Topology of Shapes, Persistent Homology and Point Clouds: Where Does it Take Us?
When viewed from the outside, a human brain appears as a volume with a highly wrinkled surface having numerous long crevices. Sulcal fundi are 3D curves that lie in the depths of the cerebral cortex; informally, the fundus of a sulcus is the curve of maximal average depth that spans the length of the sulcus. The sulcal fundi serve as anatomical landmarks, `segmenting’ the cortex into functionally distinct regions. They are often used as landmarks for downstream computations in brain imaging and can be used in creating deformation fields for warping the cortical surfaces of different brains onto one another.
The notion of shape is a complex and somewhat nebulous concept. Topology is the mathematical subject that permits us to precisely measure and represent (in compressed fashion) shapes, both for standard notions of shape in two and three dimensions and for analogues in much higher dimensions.
One form of this measurement of shape comes through a sophisticated form of counting occurrences of patterns in shapes, called homology theory. One thing which can be extracted from homology theory is a collection of integers bk , called the Betti numbers, one for every non-negative number k, which perform counts of features such as loops in the shape. For instance, the first Betti number measures the presence of loops in a shape, so that the first Betti number of a capital letter A would be 1, and the first Betti number of a capital letter B would be 2. Note that this provides a robust way of distinguishing between these two letters, in the sense that these features are independent of the choice of fonts for the letter and of the angle at which the letters are viewed.
A striking development over the last 10-15 years has been the extension of this methodology (via a method called persistent homology) from completely specified shapes to shapes that are only known by some finite sample from them. These samples are called point clouds. In this case, we must replace the Betti numbers by more sensitive objects called persistence barcodes, which are just finite collection of intervals. The picture below illustrates a simple such situation.

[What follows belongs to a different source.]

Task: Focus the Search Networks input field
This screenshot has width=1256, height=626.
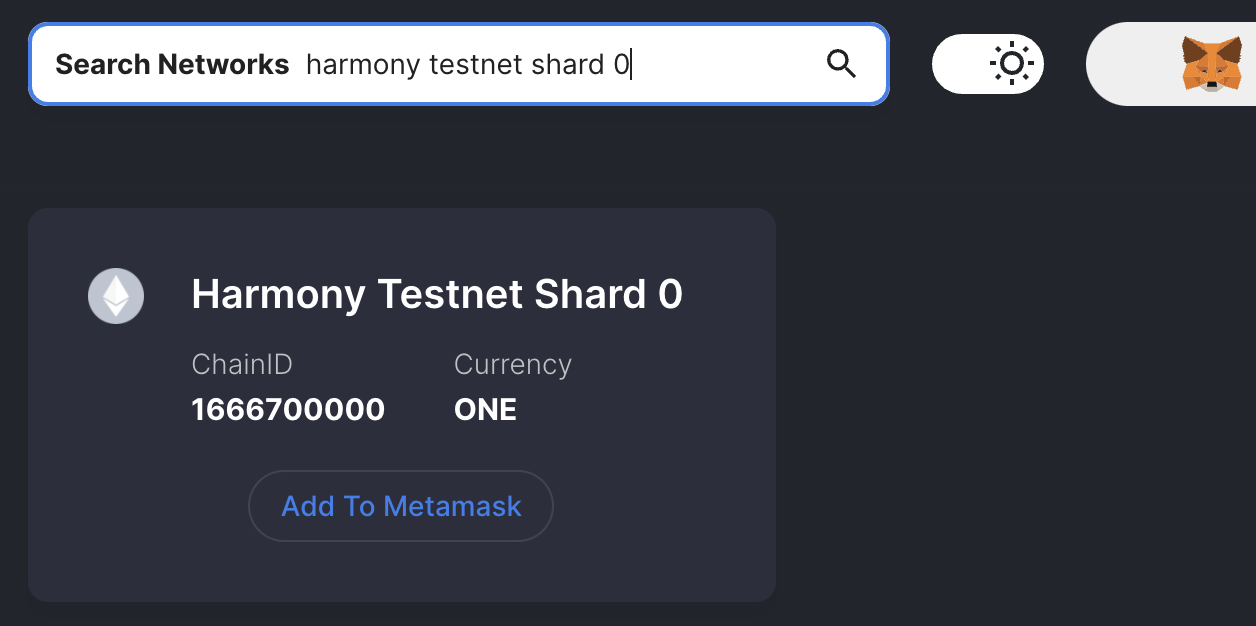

The sampled object has a round, loop-like shape, and the barcode signals the presence of the loop via the presence of a long segment. The shorter segments are thought of as representing noise. If there were two loops in the point cloud, then we would see two long bars in the barcode.
This method can be used to study the shape of various kinds of objects coming up in science. One such example arises in the study of evolution, and has been described in the papers , . One often thinks of the process of evolution as producing the so-called tree of life , with organisms, past and present, making up a shape in which nodes corresponding to particular organisms split into two or more descendants.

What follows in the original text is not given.